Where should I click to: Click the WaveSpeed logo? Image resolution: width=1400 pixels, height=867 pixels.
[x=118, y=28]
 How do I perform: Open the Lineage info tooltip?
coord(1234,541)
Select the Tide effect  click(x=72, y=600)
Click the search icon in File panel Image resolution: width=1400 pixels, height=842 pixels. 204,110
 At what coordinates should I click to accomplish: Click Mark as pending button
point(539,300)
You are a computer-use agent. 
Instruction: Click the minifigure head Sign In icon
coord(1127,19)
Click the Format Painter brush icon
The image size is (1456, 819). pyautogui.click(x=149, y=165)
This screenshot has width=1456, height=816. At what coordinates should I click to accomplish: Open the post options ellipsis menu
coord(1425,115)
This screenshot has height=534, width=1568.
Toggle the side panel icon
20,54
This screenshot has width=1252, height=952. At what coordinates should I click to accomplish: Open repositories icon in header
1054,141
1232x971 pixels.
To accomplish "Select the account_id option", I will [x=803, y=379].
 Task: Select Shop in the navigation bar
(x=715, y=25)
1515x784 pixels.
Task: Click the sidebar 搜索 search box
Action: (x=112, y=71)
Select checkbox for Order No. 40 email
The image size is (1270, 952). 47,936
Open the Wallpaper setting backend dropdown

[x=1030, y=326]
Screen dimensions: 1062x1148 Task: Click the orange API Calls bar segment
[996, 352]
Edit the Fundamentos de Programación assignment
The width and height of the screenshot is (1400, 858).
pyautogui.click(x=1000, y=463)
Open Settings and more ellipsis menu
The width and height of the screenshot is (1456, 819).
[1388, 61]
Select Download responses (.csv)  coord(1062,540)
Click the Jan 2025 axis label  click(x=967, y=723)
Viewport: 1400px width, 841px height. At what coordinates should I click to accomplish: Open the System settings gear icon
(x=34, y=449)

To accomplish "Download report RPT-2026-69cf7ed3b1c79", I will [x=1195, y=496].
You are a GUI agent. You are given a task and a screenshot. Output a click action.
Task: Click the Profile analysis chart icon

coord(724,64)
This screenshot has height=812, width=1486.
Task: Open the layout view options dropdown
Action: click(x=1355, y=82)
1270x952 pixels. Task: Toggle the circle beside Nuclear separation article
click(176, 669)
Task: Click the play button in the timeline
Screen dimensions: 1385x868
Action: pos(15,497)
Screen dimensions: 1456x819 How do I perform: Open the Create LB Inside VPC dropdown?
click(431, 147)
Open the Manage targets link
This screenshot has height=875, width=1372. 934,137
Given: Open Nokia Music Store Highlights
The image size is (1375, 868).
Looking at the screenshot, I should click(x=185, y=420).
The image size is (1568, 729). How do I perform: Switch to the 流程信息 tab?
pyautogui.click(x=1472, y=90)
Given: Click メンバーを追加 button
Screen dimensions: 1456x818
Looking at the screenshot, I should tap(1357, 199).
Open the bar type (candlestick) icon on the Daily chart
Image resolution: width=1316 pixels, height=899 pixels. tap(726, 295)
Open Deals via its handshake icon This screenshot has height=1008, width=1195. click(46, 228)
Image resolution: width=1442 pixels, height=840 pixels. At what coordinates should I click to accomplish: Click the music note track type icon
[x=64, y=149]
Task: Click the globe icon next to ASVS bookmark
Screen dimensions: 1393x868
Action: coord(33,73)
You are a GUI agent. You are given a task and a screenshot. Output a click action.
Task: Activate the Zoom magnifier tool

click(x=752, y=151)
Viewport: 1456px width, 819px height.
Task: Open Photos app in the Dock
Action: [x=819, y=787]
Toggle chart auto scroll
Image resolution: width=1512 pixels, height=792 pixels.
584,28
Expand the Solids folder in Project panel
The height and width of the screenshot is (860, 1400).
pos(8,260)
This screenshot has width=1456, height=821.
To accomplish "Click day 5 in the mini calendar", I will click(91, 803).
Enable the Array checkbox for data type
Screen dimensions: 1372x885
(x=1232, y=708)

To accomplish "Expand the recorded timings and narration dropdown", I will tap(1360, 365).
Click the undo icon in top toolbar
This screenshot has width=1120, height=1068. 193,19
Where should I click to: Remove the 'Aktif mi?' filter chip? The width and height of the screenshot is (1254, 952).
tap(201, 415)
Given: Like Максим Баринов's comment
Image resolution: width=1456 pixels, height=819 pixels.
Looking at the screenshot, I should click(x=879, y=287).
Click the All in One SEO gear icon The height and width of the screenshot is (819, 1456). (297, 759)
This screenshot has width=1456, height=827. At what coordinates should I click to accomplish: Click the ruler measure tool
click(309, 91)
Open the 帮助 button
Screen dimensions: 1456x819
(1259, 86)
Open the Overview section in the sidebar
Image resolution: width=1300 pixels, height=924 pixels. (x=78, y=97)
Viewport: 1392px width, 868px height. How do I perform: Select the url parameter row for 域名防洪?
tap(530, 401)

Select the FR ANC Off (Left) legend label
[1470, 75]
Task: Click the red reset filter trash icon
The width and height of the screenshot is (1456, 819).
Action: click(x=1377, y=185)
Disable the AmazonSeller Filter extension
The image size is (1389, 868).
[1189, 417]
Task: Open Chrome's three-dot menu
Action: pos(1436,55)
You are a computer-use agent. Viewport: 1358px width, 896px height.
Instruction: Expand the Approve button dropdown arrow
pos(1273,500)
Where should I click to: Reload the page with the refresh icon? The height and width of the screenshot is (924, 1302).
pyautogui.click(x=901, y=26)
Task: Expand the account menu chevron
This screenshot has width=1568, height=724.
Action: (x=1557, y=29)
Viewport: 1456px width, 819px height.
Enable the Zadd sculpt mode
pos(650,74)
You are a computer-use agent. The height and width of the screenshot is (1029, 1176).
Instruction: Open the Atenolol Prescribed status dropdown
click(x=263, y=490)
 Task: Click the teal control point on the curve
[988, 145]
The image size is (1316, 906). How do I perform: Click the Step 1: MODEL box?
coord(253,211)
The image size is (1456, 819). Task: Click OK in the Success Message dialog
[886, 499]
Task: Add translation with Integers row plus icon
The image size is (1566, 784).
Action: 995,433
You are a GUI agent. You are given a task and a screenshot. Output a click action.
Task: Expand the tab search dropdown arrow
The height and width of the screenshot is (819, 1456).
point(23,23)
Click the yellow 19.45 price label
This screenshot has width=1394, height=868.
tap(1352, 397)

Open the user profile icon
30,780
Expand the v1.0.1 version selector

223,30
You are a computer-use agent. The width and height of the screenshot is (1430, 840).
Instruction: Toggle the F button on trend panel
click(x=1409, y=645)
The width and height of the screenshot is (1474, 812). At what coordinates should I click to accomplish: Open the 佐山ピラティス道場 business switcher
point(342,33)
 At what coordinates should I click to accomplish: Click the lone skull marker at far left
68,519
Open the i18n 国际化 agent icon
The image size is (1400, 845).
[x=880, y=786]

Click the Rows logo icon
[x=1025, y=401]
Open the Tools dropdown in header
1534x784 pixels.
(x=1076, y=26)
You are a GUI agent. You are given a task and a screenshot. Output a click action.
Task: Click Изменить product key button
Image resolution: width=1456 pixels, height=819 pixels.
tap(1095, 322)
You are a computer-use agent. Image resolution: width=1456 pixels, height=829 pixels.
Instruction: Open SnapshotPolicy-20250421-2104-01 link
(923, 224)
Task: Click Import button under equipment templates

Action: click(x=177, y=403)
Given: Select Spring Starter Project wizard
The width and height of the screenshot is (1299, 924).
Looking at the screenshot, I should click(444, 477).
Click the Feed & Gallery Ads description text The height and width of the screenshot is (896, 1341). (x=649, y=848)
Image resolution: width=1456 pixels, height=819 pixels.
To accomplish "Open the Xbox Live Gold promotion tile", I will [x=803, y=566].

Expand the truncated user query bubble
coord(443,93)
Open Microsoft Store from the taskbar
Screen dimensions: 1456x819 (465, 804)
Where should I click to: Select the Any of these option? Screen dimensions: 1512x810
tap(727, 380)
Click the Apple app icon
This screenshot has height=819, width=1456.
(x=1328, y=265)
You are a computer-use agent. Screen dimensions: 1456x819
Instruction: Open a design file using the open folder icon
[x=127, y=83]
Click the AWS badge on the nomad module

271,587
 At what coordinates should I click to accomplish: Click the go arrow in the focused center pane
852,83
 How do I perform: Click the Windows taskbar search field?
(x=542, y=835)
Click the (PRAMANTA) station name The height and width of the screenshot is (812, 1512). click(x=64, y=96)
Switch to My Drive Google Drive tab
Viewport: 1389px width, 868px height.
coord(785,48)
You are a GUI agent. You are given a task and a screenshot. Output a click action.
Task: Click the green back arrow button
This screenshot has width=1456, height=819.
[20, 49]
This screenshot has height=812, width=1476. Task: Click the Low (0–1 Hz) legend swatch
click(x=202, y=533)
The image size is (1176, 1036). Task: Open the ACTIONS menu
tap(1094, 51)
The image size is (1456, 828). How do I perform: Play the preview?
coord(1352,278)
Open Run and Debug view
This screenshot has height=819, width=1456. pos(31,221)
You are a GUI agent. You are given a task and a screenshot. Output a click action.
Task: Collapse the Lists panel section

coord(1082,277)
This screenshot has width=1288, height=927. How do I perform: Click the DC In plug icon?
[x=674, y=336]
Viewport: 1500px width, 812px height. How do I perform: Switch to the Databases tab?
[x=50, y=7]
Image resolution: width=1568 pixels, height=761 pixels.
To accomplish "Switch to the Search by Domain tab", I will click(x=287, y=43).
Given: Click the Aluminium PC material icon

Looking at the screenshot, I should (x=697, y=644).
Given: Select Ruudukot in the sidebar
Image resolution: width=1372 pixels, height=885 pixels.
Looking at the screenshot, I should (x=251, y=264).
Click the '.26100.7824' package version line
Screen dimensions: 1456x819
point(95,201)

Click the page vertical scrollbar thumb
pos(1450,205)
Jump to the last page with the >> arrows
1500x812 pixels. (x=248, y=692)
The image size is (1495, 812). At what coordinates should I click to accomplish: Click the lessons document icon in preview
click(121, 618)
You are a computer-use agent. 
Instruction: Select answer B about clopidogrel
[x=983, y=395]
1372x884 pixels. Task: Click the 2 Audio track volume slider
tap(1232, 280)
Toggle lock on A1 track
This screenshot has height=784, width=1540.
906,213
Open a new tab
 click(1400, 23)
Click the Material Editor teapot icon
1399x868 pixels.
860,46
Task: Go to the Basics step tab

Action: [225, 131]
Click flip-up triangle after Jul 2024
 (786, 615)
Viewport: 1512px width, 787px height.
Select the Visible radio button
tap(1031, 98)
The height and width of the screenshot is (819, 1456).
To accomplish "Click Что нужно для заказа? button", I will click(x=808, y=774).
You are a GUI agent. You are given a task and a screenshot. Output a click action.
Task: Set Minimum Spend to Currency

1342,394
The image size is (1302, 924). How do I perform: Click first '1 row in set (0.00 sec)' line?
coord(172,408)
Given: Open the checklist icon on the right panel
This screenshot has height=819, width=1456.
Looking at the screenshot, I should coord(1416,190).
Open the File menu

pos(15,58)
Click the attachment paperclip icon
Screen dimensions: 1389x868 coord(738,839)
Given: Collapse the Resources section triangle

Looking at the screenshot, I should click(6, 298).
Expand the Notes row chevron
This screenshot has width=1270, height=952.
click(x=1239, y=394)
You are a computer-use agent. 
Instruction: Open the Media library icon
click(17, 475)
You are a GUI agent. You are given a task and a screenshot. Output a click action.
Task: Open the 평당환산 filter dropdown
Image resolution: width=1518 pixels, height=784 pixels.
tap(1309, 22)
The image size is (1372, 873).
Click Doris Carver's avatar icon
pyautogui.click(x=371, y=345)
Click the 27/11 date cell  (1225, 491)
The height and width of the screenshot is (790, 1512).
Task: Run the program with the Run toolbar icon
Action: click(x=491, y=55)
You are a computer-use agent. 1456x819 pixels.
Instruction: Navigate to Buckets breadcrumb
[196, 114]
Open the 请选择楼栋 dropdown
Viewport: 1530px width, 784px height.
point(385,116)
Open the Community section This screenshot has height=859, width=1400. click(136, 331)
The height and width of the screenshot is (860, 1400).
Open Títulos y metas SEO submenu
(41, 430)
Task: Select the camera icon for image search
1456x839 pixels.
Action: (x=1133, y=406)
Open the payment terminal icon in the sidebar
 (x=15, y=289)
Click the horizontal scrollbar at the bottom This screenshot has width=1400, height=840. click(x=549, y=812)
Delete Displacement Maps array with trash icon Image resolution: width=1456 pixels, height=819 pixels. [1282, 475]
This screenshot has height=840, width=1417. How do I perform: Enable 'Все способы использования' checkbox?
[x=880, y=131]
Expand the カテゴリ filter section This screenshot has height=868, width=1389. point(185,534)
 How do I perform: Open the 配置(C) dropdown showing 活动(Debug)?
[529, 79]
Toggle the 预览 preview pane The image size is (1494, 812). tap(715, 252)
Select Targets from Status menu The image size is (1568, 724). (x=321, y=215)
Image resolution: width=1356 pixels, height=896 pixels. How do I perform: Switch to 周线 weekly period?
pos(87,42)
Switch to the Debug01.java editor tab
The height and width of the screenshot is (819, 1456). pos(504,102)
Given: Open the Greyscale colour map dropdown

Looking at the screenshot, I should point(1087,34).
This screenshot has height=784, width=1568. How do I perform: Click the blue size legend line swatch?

^^^^

Work required:
Up to and including the last line of the records above, print exactly every line from the one that contains "How do I perform: Open the 配置(C)" onward.

Solution for this task:
 How do I perform: Open the 配置(C) dropdown showing 活动(Debug)?
[529, 79]
Toggle the 预览 preview pane The image size is (1494, 812). tap(715, 252)
Select Targets from Status menu The image size is (1568, 724). (x=321, y=215)
Image resolution: width=1356 pixels, height=896 pixels. How do I perform: Switch to 周线 weekly period?
pos(87,42)
Switch to the Debug01.java editor tab
The height and width of the screenshot is (819, 1456). pos(504,102)
Given: Open the Greyscale colour map dropdown

Looking at the screenshot, I should point(1087,34).
This screenshot has height=784, width=1568. How do I perform: Click the blue size legend line swatch?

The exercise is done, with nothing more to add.